───── Exercise input ─────

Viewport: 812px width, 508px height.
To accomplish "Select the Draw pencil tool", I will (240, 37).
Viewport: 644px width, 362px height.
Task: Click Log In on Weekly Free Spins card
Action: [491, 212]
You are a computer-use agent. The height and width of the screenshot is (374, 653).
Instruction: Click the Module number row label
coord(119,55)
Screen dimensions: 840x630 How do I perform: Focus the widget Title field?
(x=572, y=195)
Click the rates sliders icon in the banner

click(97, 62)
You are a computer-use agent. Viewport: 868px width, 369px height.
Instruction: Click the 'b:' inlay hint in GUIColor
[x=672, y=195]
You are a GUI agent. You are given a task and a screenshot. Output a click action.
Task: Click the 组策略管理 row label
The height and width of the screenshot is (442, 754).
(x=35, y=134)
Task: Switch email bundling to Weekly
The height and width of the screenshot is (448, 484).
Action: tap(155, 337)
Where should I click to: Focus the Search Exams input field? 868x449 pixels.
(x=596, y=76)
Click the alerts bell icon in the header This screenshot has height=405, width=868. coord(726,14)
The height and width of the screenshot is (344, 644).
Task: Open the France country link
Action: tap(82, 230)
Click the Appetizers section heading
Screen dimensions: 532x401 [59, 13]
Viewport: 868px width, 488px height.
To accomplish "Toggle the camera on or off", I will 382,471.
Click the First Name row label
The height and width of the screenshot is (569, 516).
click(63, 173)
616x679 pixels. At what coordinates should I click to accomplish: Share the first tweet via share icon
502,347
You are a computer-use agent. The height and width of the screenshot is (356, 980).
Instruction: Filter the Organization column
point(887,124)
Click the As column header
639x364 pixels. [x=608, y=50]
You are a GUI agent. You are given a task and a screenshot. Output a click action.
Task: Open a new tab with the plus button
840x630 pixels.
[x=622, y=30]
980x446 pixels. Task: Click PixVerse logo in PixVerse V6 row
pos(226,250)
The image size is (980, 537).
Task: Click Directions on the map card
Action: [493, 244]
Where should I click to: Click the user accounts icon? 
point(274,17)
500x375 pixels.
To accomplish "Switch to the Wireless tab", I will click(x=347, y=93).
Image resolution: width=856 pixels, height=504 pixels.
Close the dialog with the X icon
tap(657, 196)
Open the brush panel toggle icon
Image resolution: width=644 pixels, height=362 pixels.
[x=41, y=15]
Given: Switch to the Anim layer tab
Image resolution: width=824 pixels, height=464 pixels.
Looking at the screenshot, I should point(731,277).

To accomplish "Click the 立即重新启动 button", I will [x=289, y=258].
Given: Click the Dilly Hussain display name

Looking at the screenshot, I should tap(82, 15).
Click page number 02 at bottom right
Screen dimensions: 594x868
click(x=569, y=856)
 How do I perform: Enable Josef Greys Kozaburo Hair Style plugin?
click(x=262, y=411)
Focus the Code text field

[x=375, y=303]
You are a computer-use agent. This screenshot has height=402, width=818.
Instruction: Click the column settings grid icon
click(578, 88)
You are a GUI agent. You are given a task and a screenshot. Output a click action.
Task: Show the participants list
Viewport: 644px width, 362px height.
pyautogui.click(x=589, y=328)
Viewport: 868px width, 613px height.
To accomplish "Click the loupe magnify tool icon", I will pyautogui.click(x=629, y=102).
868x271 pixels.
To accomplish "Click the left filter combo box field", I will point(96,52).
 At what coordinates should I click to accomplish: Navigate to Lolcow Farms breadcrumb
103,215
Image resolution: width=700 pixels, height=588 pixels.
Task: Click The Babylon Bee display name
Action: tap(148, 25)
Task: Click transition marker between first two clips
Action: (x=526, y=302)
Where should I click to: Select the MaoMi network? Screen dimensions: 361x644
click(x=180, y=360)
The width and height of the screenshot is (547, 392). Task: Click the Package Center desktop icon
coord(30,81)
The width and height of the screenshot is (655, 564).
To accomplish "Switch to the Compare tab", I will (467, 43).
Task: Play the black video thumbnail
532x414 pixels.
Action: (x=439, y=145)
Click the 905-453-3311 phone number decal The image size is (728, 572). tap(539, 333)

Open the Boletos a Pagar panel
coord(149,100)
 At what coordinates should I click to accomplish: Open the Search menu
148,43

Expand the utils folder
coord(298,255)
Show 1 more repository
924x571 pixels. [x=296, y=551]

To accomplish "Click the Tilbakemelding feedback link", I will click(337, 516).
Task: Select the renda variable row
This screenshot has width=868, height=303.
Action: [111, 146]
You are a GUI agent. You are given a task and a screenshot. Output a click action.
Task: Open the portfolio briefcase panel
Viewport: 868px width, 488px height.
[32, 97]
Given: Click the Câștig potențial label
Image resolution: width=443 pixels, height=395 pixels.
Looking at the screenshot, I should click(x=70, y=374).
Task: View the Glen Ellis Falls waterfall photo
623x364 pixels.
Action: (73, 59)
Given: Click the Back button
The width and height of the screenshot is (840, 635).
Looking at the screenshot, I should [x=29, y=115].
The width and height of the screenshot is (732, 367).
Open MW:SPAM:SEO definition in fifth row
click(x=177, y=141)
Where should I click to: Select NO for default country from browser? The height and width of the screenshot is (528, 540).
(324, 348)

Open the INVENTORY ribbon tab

─────

Required action:
Each record above should be returned exactly as it appears.

Result:
Viewport: 812px width, 508px height.
To accomplish "Select the Draw pencil tool", I will (240, 37).
Viewport: 644px width, 362px height.
Task: Click Log In on Weekly Free Spins card
Action: [491, 212]
You are a computer-use agent. The height and width of the screenshot is (374, 653).
Instruction: Click the Module number row label
coord(119,55)
Screen dimensions: 840x630 How do I perform: Focus the widget Title field?
(x=572, y=195)
Click the rates sliders icon in the banner

click(97, 62)
You are a computer-use agent. Viewport: 868px width, 369px height.
Instruction: Click the 'b:' inlay hint in GUIColor
[x=672, y=195]
You are a GUI agent. You are given a task and a screenshot. Output a click action.
Task: Click the 组策略管理 row label
The height and width of the screenshot is (442, 754).
(x=35, y=134)
Task: Switch email bundling to Weekly
The height and width of the screenshot is (448, 484).
Action: tap(155, 337)
Where should I click to: Focus the Search Exams input field? 868x449 pixels.
(x=596, y=76)
Click the alerts bell icon in the header This screenshot has height=405, width=868. coord(726,14)
The height and width of the screenshot is (344, 644).
Task: Open the France country link
Action: tap(82, 230)
Click the Appetizers section heading
Screen dimensions: 532x401 [59, 13]
Viewport: 868px width, 488px height.
To accomplish "Toggle the camera on or off", I will 382,471.
Click the First Name row label
The height and width of the screenshot is (569, 516).
click(63, 173)
616x679 pixels. At what coordinates should I click to accomplish: Share the first tweet via share icon
502,347
You are a computer-use agent. The height and width of the screenshot is (356, 980).
Instruction: Filter the Organization column
point(887,124)
Click the As column header
639x364 pixels. [x=608, y=50]
You are a GUI agent. You are given a task and a screenshot. Output a click action.
Task: Open a new tab with the plus button
840x630 pixels.
[x=622, y=30]
980x446 pixels. Task: Click PixVerse logo in PixVerse V6 row
pos(226,250)
The image size is (980, 537).
Task: Click Directions on the map card
Action: [493, 244]
Where should I click to: Click the user accounts icon? 
point(274,17)
500x375 pixels.
To accomplish "Switch to the Wireless tab", I will click(x=347, y=93).
Image resolution: width=856 pixels, height=504 pixels.
Close the dialog with the X icon
tap(657, 196)
Open the brush panel toggle icon
Image resolution: width=644 pixels, height=362 pixels.
[x=41, y=15]
Given: Switch to the Anim layer tab
Image resolution: width=824 pixels, height=464 pixels.
Looking at the screenshot, I should point(731,277).

To accomplish "Click the 立即重新启动 button", I will [x=289, y=258].
Given: Click the Dilly Hussain display name

Looking at the screenshot, I should tap(82, 15).
Click page number 02 at bottom right
Screen dimensions: 594x868
click(x=569, y=856)
 How do I perform: Enable Josef Greys Kozaburo Hair Style plugin?
click(x=262, y=411)
Focus the Code text field

[x=375, y=303]
You are a computer-use agent. This screenshot has height=402, width=818.
Instruction: Click the column settings grid icon
click(578, 88)
You are a GUI agent. You are given a task and a screenshot. Output a click action.
Task: Show the participants list
Viewport: 644px width, 362px height.
pyautogui.click(x=589, y=328)
Viewport: 868px width, 613px height.
To accomplish "Click the loupe magnify tool icon", I will pyautogui.click(x=629, y=102).
868x271 pixels.
To accomplish "Click the left filter combo box field", I will point(96,52).
 At what coordinates should I click to accomplish: Navigate to Lolcow Farms breadcrumb
103,215
Image resolution: width=700 pixels, height=588 pixels.
Task: Click The Babylon Bee display name
Action: tap(148, 25)
Task: Click transition marker between first two clips
Action: (x=526, y=302)
Where should I click to: Select the MaoMi network? Screen dimensions: 361x644
click(x=180, y=360)
The width and height of the screenshot is (547, 392). Task: Click the Package Center desktop icon
coord(30,81)
The width and height of the screenshot is (655, 564).
To accomplish "Switch to the Compare tab", I will (467, 43).
Task: Play the black video thumbnail
532x414 pixels.
Action: (x=439, y=145)
Click the 905-453-3311 phone number decal The image size is (728, 572). tap(539, 333)

Open the Boletos a Pagar panel
coord(149,100)
 At what coordinates should I click to accomplish: Open the Search menu
148,43

Expand the utils folder
coord(298,255)
Show 1 more repository
924x571 pixels. [x=296, y=551]

To accomplish "Click the Tilbakemelding feedback link", I will click(337, 516).
Task: Select the renda variable row
This screenshot has width=868, height=303.
Action: [111, 146]
You are a GUI agent. You are given a task and a screenshot. Output a click action.
Task: Open the portfolio briefcase panel
Viewport: 868px width, 488px height.
[32, 97]
Given: Click the Câștig potențial label
Image resolution: width=443 pixels, height=395 pixels.
Looking at the screenshot, I should click(x=70, y=374).
Task: View the Glen Ellis Falls waterfall photo
623x364 pixels.
Action: (73, 59)
Given: Click the Back button
The width and height of the screenshot is (840, 635).
Looking at the screenshot, I should [x=29, y=115].
The width and height of the screenshot is (732, 367).
Open MW:SPAM:SEO definition in fifth row
click(x=177, y=141)
Where should I click to: Select NO for default country from browser? The height and width of the screenshot is (528, 540).
(324, 348)

Open the INVENTORY ribbon tab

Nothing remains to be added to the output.